HB NEW YORK. Die Behörden suchten weiter nach möglichen Helfern in dem gigantischen "Schneeball-System" mit einem geschätzten Schaden von 50 Mrd. Dollar, berichtete das "Wall Street Journal" am Dienstag.

Die Ermittler untersuchten die Rolle des seit mehr als 30 Jahren in Madoffs Firma arbeitenden Frank DiPascali, so das Blatt unter Berufung auf einen Insider. Der 52-Jährige sei Madoffs rechte Hand gewesen. Bisher werde ihm aber nichts zur Last gelegt. Sein Anwalt sagte der Zeitung lediglich, DiPascali wolle, dass die Anleger so viel Geld wie möglich zurückbekämen. Ein Wirtschaftsprüfer des unter Hausarrest stehenden Madoff sei zudem von den Behörden vorgeladen worden. Er solle den Ermittlern bis Anfang nächster Woche zahlreiche Unterlagen vorlegen, berichtete das Blatt.

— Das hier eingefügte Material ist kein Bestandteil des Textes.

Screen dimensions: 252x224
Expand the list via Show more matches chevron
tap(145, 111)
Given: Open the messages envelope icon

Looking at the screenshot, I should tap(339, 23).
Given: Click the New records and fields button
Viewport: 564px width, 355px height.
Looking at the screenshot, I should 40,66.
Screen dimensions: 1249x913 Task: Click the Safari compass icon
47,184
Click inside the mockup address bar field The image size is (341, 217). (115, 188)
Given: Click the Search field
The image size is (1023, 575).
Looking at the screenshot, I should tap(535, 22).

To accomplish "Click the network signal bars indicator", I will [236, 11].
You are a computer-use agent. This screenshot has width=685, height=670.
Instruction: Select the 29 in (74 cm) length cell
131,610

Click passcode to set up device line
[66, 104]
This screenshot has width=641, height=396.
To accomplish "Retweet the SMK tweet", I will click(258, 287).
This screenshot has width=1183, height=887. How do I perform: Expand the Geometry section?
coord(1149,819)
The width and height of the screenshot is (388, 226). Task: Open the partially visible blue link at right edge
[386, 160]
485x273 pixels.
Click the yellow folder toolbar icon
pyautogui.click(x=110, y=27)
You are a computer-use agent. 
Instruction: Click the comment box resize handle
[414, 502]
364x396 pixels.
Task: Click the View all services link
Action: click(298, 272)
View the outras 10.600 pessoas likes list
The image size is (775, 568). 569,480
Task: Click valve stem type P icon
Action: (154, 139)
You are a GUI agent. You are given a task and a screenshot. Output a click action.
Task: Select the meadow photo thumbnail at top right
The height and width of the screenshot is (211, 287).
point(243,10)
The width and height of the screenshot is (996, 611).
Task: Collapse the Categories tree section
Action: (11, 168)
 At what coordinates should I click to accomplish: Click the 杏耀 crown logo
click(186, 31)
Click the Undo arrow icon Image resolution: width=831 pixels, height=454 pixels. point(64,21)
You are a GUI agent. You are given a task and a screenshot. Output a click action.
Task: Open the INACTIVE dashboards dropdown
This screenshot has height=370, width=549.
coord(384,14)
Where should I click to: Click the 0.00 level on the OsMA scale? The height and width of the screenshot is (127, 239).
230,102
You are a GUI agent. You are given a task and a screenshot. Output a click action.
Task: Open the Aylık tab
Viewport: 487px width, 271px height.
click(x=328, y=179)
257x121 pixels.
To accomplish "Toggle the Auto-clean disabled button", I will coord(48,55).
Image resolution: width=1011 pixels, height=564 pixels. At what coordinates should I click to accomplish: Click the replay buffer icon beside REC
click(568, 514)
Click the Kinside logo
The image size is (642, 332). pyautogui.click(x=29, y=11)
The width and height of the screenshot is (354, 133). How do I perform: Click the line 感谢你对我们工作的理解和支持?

Unterdessen werden immer neue, bereits frühzeitige Warnungen vor Madoff bekannt. Eine ganze Reihe von Fondsgesellschaften habe ihre Kunden in den vergangenen Jahren mehr oder weniger deutlich vor möglichen Gefahren gewarnt, so die "Financial Times". Die US-Börsenaufsicht SEC hatte bereits eingeräumt, frühzeitige Hinweise auf den jahrzehntelangen Mega-Schwindel des heute 70-Jährigen nicht ausreichend beachtet zu haben.